Tasks to complete —
**a)** Answer these questions from the text on degeneration theory, one line each:
(i) In what year did Lombroso publish L'uomo delinquente?
(ii) To whom did Nordau dedicate Degeneration?
(iii) In which city did Lombroso carry out his medical examination of criminals?
**b)** Continue the text on degeneration theory with one further paragraph in the same style.

Supplied text —
Morel's work was taken up and greatly expanded by the Italian medical scientist Cesare Lombroso (1835–1909). In his L'uomo delinquente (1876), Lombroso outlined a comprehensive natural history of the socially deviant person and detailed the stigmata of the person who was born to be criminally insane. These included a low, sloping forehead, hard and shifty eyes, large, handle-shaped ears, a flattened or upturned nose, a forward projection of the jaw, irregular teeth, prehensile toes and feet, long simian arms and a scanty beard and baldness. Lombroso also listed the features of the degenerate mentality, supposedly released by the disinhibition of the primitive neurological centres. These included apathy, the loss of moral sense, a tendency to impulsiveness or self-doubt, an unevenness of mental qualities such as unusual memory or aesthetic abilities, a tendency to mutism or to verbosity, excessive originality, preoccupation with the self, mystical interpretations placed on simple facts or perceptions, the abuse of symbolic meanings and the magical use of words, or "mantras". Lombroso, with his concept of atavistic retrogression, suggested an evolutionary reversion, complementing hereditary degeneracy, and his work in the medical examination of criminals in Turin resulted in his theory of criminal anthropology—a constitutional notion of abnormal personality that was not supported by his own scientific investigations.
In 1892, Max Nordau, an expatriate Hungarian living in Paris, published his extraordinary bestseller Degeneration, which greatly extended the concepts of Benedict Morel and Cesare Lombroso (to whom he dedicated the book) to the entire civilization of western Europe, and transformed the medical connotations of degeneration to a generalized cultural criticism. Adopting some of Charcot's neurological jargon, Nordau identified a number of weaknesses in contemporary western culture which he characterized in terms of ego-mania, i.e., narcissism and hysteria. He also emphasized the importance of fatigue, enervation and ennui. Degeneration theory fell from favour around the time of the First World War, partly because of the increasing vogue for psychoanalysis as well as an improved understanding of the mechanisms of genetics. However, some of its preoccupations lived on in the world of eugenics and social Darwinism. It is notable that the Nazi attack on western liberal society was largely couched in terms of degenerate art with its associations of racial miscegenation, and included almost all modernist cultural experiment.

Pixel coordinate grounding data

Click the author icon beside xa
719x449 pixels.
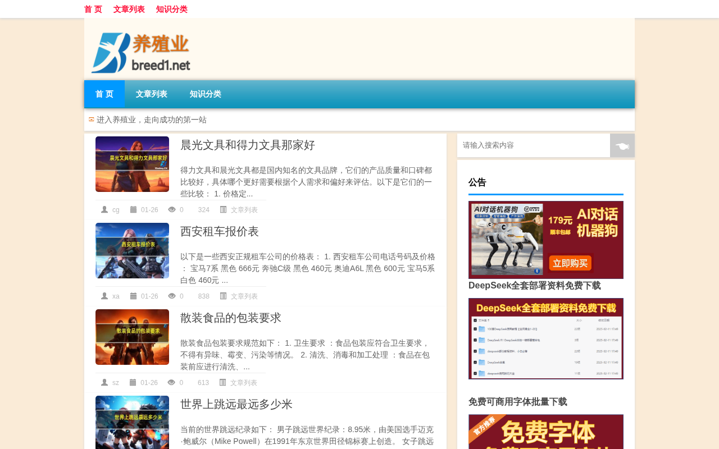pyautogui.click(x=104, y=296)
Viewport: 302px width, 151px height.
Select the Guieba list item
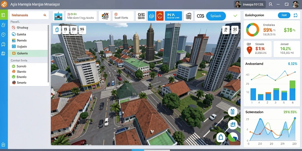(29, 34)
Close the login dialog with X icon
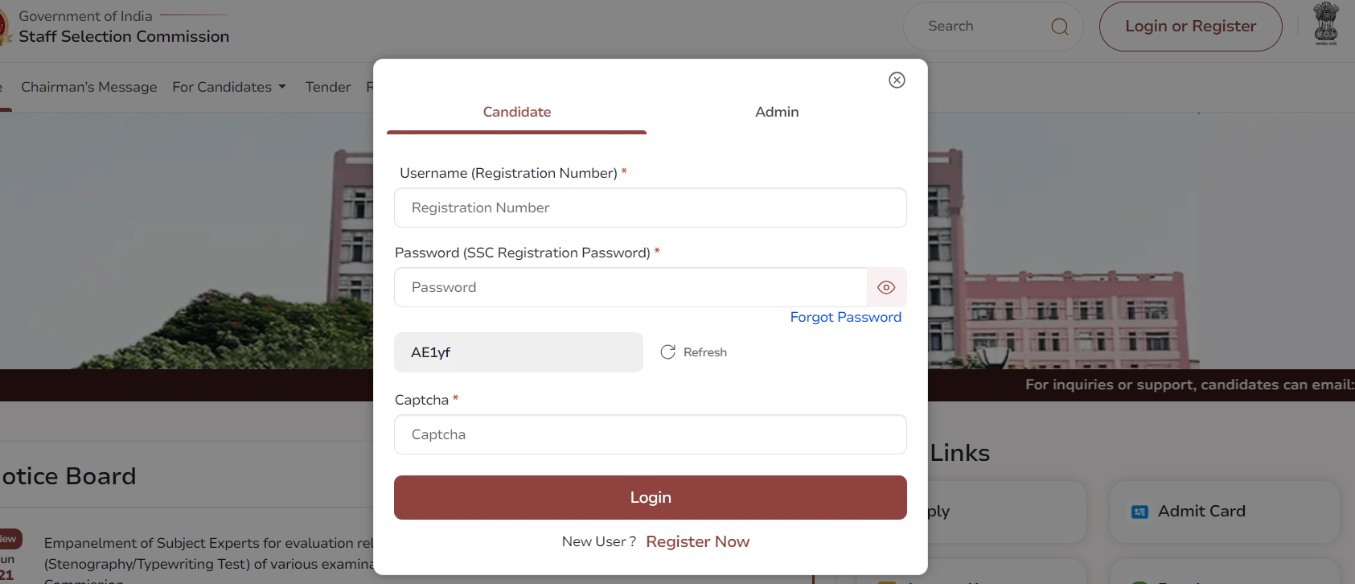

Solved tasks —
**a)**
(i) 1876
(ii) Cesare Lombroso
(iii) Turin

**b)**
Towards the close of the 19th century, in the fin-de-siècle period, something of an obsession with decline, descent and degeneration invaded the European creative imagination, partly fueled by a widespread miscomprehension of Darwinian evolutionary theory. Among the main examples are the symbolist literary work of Charles Baudelaire, Robert Louis Stevenson's Strange Case of Dr Jekyll and Mr Hyde—published in the same year (1886) as Richard von Krafft-Ebing's Psychopathia Sexualis—and, subsequently, Oscar Wilde's only novel (containing his aesthetic manifesto) The Picture of Dorian Gray (1891). Arthur Machen's The Great God Pan (1890/1894), with its emphasis on the horrors of psychosurgery, is frequently cited as an essay on degeneration. A scientific twist was added by H.G. Wells in The Time Machine (1895), in which Wells prophesied the splitting of the human race into differently degenerate forms, and again, a little later, in his The Island of Doctor Moreau (1896).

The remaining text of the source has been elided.